Spatio-temporal evolution of distributed volcanic fields, case studies—Sierra Chichinautzin and Michoacán-Guanajuato, México

An analysis of 1,375 volcanoes in the Michoacán-Guanajuato (1,148 volcanoes in a 26,200 square-kilometer area) and Sierra Chichinautzin (227 volcanoes in a 3,500 square-kilometer area) volcanic fields in central Mexico identified patterns in the spatial and temporal distribution of past eruptions. A cluster agglomerative hierarchical method and kernel analysis confirmed that the Michoacán-Guanajuato volcanic field comprises four volcanic fields (Valle de Santiago, Uruapan, Apatzingán, and Pátzcuaro volcanic fields) controlled by different fault systems, indicating that it is not a single volcanic field but rather a group of volcanic fields (a “superfield”), each of which has distinct characteristics.

In the Sierra Chichinautzin volcanic field, well-constrained isotopic ages were used to build a model of how the spatial distribution of the eruptions has changed over time.
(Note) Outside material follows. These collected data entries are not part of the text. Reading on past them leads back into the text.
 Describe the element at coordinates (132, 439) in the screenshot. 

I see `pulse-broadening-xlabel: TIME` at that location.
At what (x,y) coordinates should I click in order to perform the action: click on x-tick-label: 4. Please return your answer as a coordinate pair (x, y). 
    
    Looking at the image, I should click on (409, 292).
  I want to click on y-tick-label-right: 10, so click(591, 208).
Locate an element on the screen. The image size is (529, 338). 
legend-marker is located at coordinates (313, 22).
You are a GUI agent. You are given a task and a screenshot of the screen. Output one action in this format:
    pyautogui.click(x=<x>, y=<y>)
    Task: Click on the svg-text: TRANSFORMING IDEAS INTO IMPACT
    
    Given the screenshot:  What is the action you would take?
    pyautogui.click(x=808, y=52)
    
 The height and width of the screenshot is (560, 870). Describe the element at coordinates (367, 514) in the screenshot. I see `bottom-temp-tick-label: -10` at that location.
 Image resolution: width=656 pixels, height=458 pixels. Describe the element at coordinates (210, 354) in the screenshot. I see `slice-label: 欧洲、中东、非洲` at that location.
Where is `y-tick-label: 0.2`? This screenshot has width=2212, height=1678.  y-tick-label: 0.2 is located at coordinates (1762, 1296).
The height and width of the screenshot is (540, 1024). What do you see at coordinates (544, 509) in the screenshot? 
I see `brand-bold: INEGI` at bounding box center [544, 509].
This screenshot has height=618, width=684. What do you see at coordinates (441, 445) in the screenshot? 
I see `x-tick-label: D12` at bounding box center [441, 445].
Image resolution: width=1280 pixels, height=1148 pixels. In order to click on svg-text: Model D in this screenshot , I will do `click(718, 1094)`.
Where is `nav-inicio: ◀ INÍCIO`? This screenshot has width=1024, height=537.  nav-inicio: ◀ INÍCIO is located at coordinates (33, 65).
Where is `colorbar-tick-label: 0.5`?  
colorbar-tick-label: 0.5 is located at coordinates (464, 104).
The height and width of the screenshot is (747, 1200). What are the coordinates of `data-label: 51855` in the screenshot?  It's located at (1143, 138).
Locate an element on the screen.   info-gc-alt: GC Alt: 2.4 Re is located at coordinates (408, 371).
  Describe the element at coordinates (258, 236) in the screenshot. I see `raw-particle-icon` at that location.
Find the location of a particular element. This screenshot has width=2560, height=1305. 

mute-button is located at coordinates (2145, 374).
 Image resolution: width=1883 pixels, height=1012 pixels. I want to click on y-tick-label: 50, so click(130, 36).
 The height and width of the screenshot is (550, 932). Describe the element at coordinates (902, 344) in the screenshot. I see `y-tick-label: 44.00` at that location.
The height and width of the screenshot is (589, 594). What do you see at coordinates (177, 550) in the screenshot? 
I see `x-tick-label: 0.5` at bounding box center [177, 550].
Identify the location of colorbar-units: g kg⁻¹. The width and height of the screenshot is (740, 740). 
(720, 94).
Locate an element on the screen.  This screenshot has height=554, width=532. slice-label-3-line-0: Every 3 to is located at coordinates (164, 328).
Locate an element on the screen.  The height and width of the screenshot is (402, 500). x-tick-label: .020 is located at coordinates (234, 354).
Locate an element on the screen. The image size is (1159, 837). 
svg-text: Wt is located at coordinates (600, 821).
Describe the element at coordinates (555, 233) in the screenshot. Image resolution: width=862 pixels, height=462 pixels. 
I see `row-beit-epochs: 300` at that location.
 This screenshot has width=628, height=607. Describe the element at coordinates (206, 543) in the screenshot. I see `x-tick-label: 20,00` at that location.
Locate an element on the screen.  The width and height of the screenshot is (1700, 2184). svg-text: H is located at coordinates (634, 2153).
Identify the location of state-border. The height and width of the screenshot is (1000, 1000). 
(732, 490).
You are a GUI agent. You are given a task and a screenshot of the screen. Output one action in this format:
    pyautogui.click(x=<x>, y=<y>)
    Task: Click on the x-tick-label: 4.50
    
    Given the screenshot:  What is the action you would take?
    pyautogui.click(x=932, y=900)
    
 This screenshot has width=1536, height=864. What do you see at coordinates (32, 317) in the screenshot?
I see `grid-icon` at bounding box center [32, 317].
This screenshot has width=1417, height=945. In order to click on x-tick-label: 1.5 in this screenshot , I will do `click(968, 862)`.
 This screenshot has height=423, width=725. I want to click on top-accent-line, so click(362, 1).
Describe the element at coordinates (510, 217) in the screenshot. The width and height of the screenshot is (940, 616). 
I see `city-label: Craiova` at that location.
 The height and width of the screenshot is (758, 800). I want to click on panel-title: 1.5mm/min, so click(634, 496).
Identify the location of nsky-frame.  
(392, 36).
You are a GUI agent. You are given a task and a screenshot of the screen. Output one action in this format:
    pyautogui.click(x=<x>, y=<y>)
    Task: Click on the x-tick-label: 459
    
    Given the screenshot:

Two new 40Ar/39Ar ages from a locally recognized volcanic feature near the town of El Cantil, herein called El Cantil volcano (1,537±17 kilo-annum [ka]) and the volcanic feature at Cerro el Elefante (herein called El Elefante dome) (1,485±92 ka) belong to the oldest volcanic group identified in the Sierra Chichinautzin volcanic field, confirming the timing of the beginning of monogenetic volcanism in the region. Based on the volcanic groups identified in the Sierra Chichinautzin volcanic field, the youngest volcanism (less than 35 ka) is found only in the central-western sector of the field. Principal component analysis determined the directional trends of feeder dikes only for vents <10 ka in the Sierra Chichinautzin volcanic field. Possible magma migration paths through the crust were identified using seismic data from both volcanic fields using an earthquake catalog from 1973 to 2023, which includes 9,016 earthquakes in the Michoacán-Guanajuato volcanic field and 841 in the Sierra Chichinautzin volcanic field. The spatial distribution of the hypocenters does not highlight any trend that could be associated with superficial movement of magma in the Sierra Chichinautzin volcanic field. In the Michoacán-Guanajuato volcanic field, however, eight seismic swarms since 1997 have been detected. These swarms are interpreted to result from ascending magma. Strengthening monitoring systems and reinforcing mitigation measures to address volcanic hazards and risk are important means of preparing for future eruptions in both regions. Analysis such as those herein provide insights as to where an eruption might occur and may help mitigate volcanic hazards.